Armé de patience, l’admirateur la convainc de prendre le train. Barbara a posé une condition essentielle : qu’il y ait un demi-queue noir. Or, à son arrivée pour la répétition, c’est le drame : « Un vieux et lourd piano droit l’attend, coincé à gauche de la scène, armé de deux superbes chandeliers en argent !», raconte Marie Chaix. Barbara exige un piano à queue. « Si on ne peut pas trouver cela en Allemagne…», maugrée-t-elle. Elle ne croit pas si bien dire : à Göttingen, les déménageurs de piano font grève. « Finalement, prêté par la famille d’un étudiant, on en trouvera un qui, après être passé par une fenêtre, arrivera porté par une bande de jeunes garçons », poursuit sa secrétaire écrivain. Mais le temps de tout ce remue-ménage, la salle est comble.

Barbara n’a pas répété. C’est une ovation. Invitée pour une semaine, elle reste. Göttingen est une jolie ville épargnée par les bombardements. Dans la journée, elle flâne dans les jardins. C’est là que la chanson affleure. Ce sera son remerciement.

Aujourd’hui, on la décrypte comme un chant de la réconciliation. D’autant qu’en 2003 le chancelier Helmut Kohl, commémorant le traité d’amitié franco-allemande de 1963, entonna les dernières strophes : « Oh, faites que jamais ne revienne/Le temps du sang et de la haine… » Mais pour les témoins de son temps, il ne fut pas question de politique, juste d’un chant d’amour.
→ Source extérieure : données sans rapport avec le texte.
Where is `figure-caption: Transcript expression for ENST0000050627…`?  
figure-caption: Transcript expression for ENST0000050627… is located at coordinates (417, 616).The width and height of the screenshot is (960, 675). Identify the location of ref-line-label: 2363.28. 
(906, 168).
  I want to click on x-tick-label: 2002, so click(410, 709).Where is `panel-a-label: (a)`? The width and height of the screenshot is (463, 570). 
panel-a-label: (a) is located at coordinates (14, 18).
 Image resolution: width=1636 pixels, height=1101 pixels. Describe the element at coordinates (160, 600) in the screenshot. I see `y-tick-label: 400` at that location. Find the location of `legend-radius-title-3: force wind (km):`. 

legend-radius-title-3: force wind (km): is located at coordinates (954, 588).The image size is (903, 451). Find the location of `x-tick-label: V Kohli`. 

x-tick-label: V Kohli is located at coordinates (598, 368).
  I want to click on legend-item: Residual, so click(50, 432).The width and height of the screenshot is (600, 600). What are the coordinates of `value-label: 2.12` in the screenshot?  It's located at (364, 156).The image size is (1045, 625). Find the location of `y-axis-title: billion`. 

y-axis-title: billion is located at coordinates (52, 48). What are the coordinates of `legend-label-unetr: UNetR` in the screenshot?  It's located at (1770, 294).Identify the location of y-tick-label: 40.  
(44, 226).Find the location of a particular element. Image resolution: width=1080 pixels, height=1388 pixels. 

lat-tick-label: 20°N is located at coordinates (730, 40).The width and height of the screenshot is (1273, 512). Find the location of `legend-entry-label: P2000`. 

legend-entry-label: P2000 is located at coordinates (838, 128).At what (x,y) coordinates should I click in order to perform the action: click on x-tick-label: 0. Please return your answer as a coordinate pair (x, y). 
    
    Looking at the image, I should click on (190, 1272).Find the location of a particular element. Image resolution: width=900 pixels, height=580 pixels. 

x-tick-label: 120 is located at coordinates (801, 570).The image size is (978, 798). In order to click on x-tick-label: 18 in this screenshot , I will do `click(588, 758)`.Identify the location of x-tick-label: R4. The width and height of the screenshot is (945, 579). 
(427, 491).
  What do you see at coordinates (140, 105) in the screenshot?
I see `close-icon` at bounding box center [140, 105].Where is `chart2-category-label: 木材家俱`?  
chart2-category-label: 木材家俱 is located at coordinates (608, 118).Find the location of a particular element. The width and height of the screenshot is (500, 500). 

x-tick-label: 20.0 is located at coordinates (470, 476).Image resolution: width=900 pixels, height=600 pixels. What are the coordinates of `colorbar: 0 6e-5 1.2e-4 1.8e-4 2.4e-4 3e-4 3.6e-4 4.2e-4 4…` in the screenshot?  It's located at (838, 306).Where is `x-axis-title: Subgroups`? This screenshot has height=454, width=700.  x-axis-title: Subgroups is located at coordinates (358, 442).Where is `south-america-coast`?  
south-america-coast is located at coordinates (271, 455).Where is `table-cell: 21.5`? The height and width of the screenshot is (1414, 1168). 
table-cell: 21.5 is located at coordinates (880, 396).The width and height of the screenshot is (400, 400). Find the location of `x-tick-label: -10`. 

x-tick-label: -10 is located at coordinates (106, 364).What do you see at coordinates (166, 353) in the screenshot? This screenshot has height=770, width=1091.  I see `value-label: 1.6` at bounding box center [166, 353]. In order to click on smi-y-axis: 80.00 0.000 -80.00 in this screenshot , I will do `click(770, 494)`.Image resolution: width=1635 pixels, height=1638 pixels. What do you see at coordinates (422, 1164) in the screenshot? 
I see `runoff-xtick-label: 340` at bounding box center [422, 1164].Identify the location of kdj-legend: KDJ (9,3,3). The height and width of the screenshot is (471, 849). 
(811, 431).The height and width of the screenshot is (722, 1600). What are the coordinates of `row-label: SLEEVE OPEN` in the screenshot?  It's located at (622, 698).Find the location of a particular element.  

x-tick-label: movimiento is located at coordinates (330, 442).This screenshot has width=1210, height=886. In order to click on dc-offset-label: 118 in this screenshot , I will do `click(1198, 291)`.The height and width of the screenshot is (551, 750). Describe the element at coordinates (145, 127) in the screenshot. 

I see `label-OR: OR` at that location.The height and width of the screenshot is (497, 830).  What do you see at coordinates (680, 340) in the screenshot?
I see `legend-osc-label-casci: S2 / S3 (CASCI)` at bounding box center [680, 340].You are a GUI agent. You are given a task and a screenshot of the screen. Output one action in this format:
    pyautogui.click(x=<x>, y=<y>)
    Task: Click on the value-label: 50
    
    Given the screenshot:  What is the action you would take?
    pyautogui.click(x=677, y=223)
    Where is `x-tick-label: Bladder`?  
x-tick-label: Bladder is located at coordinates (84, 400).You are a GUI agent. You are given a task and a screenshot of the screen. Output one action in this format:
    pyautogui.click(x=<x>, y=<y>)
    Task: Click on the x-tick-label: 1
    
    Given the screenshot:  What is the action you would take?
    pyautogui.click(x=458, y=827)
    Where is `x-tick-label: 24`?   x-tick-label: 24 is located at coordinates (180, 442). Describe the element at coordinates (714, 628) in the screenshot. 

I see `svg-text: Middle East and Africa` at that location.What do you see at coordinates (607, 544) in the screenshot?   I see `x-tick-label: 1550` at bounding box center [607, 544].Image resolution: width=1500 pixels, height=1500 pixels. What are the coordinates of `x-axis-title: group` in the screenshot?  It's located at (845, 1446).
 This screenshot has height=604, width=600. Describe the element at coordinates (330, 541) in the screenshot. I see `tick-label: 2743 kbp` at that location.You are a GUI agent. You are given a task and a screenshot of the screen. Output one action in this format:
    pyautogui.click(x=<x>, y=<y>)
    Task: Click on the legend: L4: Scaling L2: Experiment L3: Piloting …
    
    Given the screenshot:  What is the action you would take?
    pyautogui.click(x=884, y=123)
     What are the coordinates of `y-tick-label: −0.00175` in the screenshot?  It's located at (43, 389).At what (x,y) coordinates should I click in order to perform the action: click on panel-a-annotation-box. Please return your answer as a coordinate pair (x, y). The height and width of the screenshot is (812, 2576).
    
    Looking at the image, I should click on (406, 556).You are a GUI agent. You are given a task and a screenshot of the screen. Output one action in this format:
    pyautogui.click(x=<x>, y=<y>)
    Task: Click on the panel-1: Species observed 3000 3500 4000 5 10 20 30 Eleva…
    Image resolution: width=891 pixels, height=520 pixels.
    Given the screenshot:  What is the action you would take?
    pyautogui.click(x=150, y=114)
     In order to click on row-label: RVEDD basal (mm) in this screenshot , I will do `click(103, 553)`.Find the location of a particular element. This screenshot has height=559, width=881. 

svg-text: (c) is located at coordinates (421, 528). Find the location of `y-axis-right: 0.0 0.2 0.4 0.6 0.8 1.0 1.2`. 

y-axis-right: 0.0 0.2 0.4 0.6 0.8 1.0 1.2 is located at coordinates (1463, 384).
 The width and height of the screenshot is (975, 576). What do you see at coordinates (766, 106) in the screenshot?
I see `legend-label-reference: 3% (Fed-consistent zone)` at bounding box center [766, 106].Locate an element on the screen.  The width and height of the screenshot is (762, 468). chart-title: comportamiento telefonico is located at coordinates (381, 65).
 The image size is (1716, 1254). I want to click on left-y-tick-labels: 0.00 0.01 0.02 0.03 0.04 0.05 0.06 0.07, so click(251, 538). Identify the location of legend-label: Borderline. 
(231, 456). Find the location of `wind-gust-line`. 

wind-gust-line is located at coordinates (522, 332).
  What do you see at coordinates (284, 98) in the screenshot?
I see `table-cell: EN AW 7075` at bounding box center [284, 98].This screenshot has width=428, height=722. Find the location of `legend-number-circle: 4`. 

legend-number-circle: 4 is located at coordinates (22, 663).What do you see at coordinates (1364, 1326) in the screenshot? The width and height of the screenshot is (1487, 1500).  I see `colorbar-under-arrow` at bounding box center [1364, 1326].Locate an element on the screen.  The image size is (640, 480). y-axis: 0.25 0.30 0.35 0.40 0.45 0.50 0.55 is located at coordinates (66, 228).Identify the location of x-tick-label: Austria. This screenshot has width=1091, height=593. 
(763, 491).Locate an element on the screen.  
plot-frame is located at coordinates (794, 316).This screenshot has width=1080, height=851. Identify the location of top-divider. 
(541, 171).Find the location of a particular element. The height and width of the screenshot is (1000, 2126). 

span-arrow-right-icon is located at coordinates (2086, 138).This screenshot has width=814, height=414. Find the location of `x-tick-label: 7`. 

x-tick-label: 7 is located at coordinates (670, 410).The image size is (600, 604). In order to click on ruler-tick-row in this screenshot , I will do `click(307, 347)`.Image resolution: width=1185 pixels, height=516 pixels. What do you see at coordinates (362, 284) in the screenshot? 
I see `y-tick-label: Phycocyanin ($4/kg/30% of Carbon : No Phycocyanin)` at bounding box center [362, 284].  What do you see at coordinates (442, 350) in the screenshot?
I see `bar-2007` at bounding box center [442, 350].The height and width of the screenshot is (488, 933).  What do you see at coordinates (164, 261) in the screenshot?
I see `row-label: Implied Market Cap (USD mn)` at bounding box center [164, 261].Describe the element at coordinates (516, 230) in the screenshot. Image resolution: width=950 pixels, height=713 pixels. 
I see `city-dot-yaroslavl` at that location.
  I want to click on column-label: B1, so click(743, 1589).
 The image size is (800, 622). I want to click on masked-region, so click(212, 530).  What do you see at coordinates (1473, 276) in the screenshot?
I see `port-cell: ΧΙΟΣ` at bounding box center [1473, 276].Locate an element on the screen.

En cet été 1964, dans les jardins de Göttingen, tout autour de Barbara, batifolent des enfants. « Elle les avait en adoration. Elle n’hésita pas un jour à acheter une énorme girafe à un gamin, simplement parce qu’il la regardait dans une vitrine », se souvient Roland Romanelli, l’accordéoniste qui l’accompagna dès 1966. Barbara les observe, retient leurs noms. « Restée plus longtemps que prévu, Barbara leur offrira le dernier soir cette chanson à peine finie, en lisant le bout de papier les lunettes sur le nez. Petite chanson d’amour, dira-t-elle, pour les enfants blonds de Göttingen.» Marie Chaix interrompt son récit. Émue, comme si c’était hier.

En Allemagne, le succès est tel qu’on lui demande d’aller traduire son second disque, sur lequel figure cette chanson. Cette fois, Marie est du voyage. Incapable d’apprendre le nom des notes, Barbara était aussi nulle en langues. Sauf que Marie Chaix est bilingue. En 1967, celle-ci l’accompagne à Hambourg, lui enseigne vaille que vaille la langue de Goethe et, surtout, la guide scrupuleusement pendant l’enregistrement comme le fit l’orthophoniste du roi George VI lors de son allocution dans le film Le Discours d’un roi. Elle se souvient de l’accueil poli, en France, de cette balade à trois temps, « légère et jolie, qui passe comme les autres ». Mais pour elle, comme pour Barbara, Göttingen tient lieu de résilience : Marie est née en 1942 d’un père « collabo » et d’une mère allemande. Seule Barbara partage alors ce lourd secret.